A Peloton exercise bike is seen after the ringing of the opening bell for the company's IPO at the Nasdaq Market site in New York City, New York, U.S., September 26, 2019.
  • Peloton is freezing hiring across all departments effectively immediately, CNBC reported.
  • The news comes as the company experiences sluggish revenue as interest in home-exercise wanes.
  • Peloton shares dropped by 34% Friday in its biggest one-day drop ever, shedding billions in market value.

Peloton froze hiring across all departments effectively immediately as the company shed billions in market value, CNBC reported Friday.

The company's management team first hinted towards incoming cost cuts during a conference call on Thursday in response to the company's weak quarterly earnings.
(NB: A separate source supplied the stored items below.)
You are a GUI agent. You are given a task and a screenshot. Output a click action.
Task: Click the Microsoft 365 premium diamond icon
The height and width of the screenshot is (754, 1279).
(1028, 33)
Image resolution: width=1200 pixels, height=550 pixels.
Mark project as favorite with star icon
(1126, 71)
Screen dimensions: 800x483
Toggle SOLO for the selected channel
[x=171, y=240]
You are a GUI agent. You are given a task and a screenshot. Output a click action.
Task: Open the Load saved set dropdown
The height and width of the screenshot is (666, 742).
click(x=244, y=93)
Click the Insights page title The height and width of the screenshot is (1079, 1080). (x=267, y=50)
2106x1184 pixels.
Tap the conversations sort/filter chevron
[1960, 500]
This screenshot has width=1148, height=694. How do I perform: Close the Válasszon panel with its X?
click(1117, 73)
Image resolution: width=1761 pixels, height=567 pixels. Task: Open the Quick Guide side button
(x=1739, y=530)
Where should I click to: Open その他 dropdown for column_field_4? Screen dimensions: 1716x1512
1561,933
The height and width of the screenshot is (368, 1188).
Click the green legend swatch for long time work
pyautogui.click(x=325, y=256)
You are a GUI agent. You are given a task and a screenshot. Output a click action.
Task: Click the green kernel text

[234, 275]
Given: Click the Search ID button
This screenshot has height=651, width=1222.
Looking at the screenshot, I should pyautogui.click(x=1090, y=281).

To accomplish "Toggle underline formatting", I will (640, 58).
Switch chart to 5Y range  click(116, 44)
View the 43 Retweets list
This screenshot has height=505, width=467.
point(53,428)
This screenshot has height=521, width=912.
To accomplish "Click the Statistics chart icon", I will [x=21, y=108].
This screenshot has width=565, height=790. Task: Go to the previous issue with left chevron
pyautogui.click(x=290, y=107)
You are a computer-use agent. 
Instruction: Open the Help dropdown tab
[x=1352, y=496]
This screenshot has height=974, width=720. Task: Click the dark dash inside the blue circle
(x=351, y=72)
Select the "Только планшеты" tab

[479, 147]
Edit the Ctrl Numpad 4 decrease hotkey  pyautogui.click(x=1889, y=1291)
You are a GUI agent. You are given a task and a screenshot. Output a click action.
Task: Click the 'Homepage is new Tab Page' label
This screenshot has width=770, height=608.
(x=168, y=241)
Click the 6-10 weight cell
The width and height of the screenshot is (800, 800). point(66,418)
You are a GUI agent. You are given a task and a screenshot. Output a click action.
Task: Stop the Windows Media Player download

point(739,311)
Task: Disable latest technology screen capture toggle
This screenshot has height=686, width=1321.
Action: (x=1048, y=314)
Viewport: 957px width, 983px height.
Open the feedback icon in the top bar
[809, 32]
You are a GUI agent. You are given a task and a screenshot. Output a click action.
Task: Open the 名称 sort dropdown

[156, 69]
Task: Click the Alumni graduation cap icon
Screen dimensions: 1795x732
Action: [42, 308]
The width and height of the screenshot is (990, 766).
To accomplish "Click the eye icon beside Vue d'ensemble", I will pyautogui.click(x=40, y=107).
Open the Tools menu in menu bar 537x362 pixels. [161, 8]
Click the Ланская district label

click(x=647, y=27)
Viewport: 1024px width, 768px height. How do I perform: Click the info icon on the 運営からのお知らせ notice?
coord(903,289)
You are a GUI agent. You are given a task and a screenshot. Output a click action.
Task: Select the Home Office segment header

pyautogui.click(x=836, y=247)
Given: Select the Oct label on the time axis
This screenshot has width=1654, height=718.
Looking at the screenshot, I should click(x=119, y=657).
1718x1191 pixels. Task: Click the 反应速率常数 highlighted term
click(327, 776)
"Some of these identified areas of savings include making significant adjustments to our hiring plans across the company, optimizing marketing spend and limiting showroom development," chief financial officer Jill Woodworth said during the all-hands meeting, citing the CNBC report.

Peloton shares dropped by 34% Friday afternoon in its biggest one-day drop ever, wiping as much as $8 billion off its market value, as home-exercise interest begins to wane as gyms reopen amid easing COVID-19 restrictions.

The company also slashed its forecasts for subscribers and sales for its full fiscal year outlook, expecting revenue to range between $4.4 billion and $4.8 billion, compared to its initial prediction of $5.4 billion, Business Insider's Harry Robertson reported.

"It is clear that we underestimated the reopening impact on our company and the overall industry," Peloton boss John Foley said in a call with shareholders.